Before evalution the data needs to be white padded which can be done using the script mentioned above. You will have to edit the code to update the split_data_dir
as the path of the data directory that contains the test data (with subfolders of the two classes). The white padded data folder will be created with the name split_data_white_padded
(provided it is not changed. The script is run as follows:
python scripts\create_white_padded_data.py
The evaluation.py takes a model - downloaded from VGG-16 or SimpleCNN and test data path as input and create the evaluation.csv file (alongwith the accuracy and confusion matrix). The <test_data_path> value will have the file created after the running the create_white_padded_data.py
script. The evaluation.py file can be run as follows:
python evaluation.py <test_data_path> <model_path>
For example:
python evaluation.py split_white_padded_data\test vgg16_glomeruli_classifier
The evaluation.csv file created contains the file name and the corresponding predicted class as columns.
Note: Please do not change the name of the model file name as it uses the model name to preprocess images accordingly.
The models can be trained using Google Colab or using Jupyter Lab on your local machine. In case of Google Colab, the data
folder containing image samples needs to be uploaded to Google Drive (of the same user as Colab), in the same directory where the notebook is located. In case you're using Jupyer Lab, the same file structure needs to be maintained and the the requirements need to be installed as follows:
pip install -r requirements.txt
You may create a virtual environment and use that while running the notebook.
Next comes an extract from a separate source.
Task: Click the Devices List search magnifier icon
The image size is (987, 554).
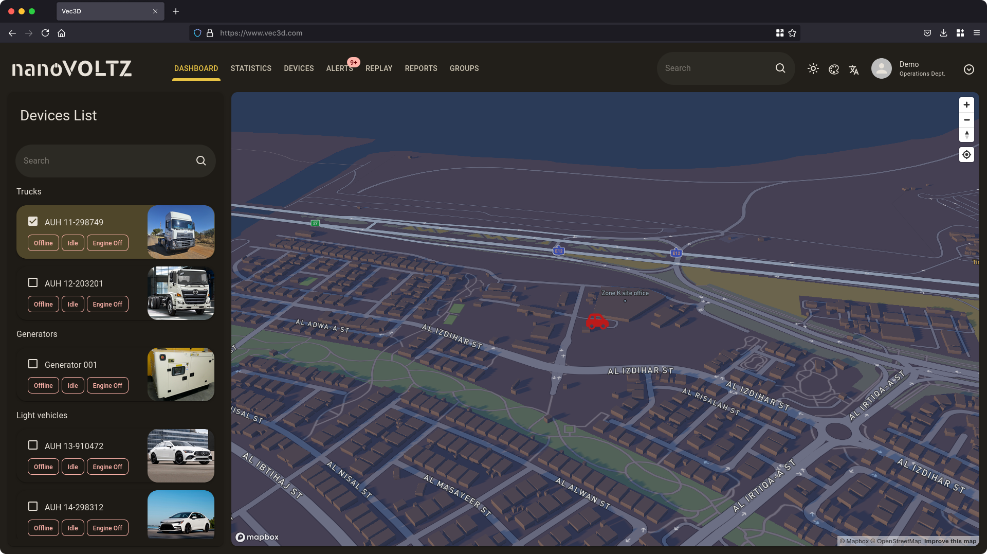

This is shown here.
After installing the requirements, the data needs to be split into train, validation and test splits using create_data_split.py
as mentioned above. Further, the data needs to be white padded as well using create_white_padded_data.py
.
The DataLoader class has been written in such a way that it checks whether the code is being run on Google Colab or locally. The DataLoader mounts the root directory of your Google Drive. It takes the data directory path as input (which in the below case is the present in the root directory itself) and is used as follows:
data_loader = DataLoader('split_data_white_padded')
train_data_path = '/train'
test_data_path = '/test'
validation_data_path = '/validation'
IMAGE_SIZE = 224
BATCH_SIZE = 32
SHUFFLE = True
train_dataset = data_loader.load_image_data(train_data_path, IMAGE_SIZE, BATCH_SIZE, SHUFFLE)
validation_dataset = data_loader.load_image_data(validation_data_path, IMAGE_SIZE, BATCH_SIZE, not SHUFFLE)
test_dataset = data_loader.load_image_data(test_data_path, IMAGE_SIZE, BATCH_SIZE, not SHUFFLE)
All cells can be run after this without modification.
For this project, the models were trained using A100/V100 GPU using Colab Pro.